Por si alguien, que no lo conoció, desea saber como era, he aquí su descripción física: pelo castaño con algún mechón desvaído sobre la frente alta y noble, los ojos al pelo como se dice en la ficha de los soldados, la tez morena con una palidez cetrina, bajo las costillas un buen corazón y un poco más al sur un hígado castigado por el alcohol compartido por los colegas de la Generación de los 50, cuya estética consistía en conquistar el alba bebiendo toda la noche hasta el amanecer y a esa hora perdían la libertad porque algunos escritores del realismo social eran funcionarios y a las nueve de la mañana tenían que estar en la oficina. Al principio bebían chatos de vino tinto sobre los mojados mostradores de estaño de las tabernas castizas. Después se pasaron al alcohol duro y tal vez fueron Benet, Gil de Biedma y algunos catalanes de Boccaccio los primeros en remover los hielos del gin tonic con el dedo, aunque en este menester García Hortelano fue un maestro y ese gesto era común en los personajes de sus novelas.

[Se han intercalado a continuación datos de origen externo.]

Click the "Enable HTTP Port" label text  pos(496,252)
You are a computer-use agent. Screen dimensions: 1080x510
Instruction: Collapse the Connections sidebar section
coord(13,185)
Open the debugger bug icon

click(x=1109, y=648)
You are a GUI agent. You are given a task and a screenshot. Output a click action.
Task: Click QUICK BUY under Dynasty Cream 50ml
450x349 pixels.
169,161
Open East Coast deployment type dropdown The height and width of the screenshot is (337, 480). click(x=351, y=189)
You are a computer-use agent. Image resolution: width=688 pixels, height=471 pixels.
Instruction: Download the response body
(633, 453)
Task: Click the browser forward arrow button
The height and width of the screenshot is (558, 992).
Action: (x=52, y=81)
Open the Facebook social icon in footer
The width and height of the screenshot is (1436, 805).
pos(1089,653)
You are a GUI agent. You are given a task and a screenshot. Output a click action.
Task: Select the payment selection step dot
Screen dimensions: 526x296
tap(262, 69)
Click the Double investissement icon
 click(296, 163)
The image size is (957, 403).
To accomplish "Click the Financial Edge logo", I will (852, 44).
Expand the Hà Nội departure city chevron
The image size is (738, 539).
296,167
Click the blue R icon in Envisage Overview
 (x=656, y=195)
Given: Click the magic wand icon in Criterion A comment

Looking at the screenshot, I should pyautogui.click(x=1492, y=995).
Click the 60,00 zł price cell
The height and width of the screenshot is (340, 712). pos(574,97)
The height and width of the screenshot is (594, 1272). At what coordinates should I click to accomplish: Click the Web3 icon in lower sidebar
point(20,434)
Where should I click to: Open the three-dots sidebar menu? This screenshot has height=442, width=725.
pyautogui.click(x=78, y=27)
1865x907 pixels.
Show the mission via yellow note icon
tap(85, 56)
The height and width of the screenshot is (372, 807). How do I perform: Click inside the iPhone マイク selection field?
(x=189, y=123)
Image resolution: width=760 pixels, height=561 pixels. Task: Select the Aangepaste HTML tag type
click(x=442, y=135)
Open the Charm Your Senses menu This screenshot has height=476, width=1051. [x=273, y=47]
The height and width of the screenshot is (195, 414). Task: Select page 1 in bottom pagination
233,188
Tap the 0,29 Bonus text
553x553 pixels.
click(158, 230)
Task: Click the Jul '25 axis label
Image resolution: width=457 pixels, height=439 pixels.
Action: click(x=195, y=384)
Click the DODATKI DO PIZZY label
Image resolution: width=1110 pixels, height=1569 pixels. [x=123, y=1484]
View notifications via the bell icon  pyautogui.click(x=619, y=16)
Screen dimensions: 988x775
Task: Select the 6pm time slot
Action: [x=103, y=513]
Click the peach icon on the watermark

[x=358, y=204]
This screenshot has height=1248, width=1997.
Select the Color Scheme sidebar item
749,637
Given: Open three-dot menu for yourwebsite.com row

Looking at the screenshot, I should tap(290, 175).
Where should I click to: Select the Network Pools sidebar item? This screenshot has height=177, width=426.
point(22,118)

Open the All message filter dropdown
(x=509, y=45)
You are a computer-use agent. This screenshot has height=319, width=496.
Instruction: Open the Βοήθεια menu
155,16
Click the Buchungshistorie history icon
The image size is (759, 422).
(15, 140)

Jesús Fernández Santos durante el tiempo de vino y rosas fue un escritor realista poseído por una veracidad adusta, muy castellano- leonesa. Obtuvo premios, el Planeta, el Nadal. Sus cuentos y novelas, Cabeza Rapada, Los Bravos, poseen un lenguaje seco y angular del realismo, pero en cuanto asomó en su vida el peligro de la cirrosis, el poleo y la manzanilla le llevaron al laberinto literario de las pasiones enfermizas, a la fascinación por los amores sacrílegos y a personajes con psicologías aberrantes, de monjas lesbianas y conventos a extramuros.
Era un escritor culto y sólido, sin carnalidad efectista y eufónica en el lenguaje, y si bien no te cegaba nunca con un relámpago verbal, su estilo no se pudrirá nunca porque posee la verdad del hueso. Solo le recuerdo que se le mojara un poco la voz con un grado de sentimiento cuando hablaba de su gran amigo Ignacio Aldecoa. Fue una generación diezmada por el alcohol. Todos murieron relativamente jóvenes, Carlos Barral, Juan Benet, García Hortelano, Gil de Biedma, pero Ignacio Aldecoa fue el primero en irse con el viento solano y aquí quedó su mujer Josefina, también escritora del grupo, amparada por la amistad de Jesús Fernández Santos. De hecho este colega fue el más genuino albacea moral, entre aquel grupo de escritores de la generación del realismo, de la estela literaria que dejó Ignacio en los peluches del café Comercial.
En los últimos años este escritor fue sorprendido por el éxito. Le alcanzaron algunos premios más, amasó buenas críticas y aplausos, comenzó a ser leído por las amas de casa, pero delante de la infusión de manzanilla del café Gijón no descompuso la figura. Cuando al final una incierta gloria le llegó de visita como una vieja dama sin esperarla la recibió como un buen profesional. Quiso entrar en la Academia de la Lengua y el deseo le fue negado. Pagó el desdén con el desdén. Ahora que se cumple el trigésimo aniversario de su muerte recuerdo de este escritor su estilo seco, su honradez, su ironía cáustica y ese mundo de monjas emparedadas en un ábside de la catedral que en sus últimos días le poblaba la cabeza.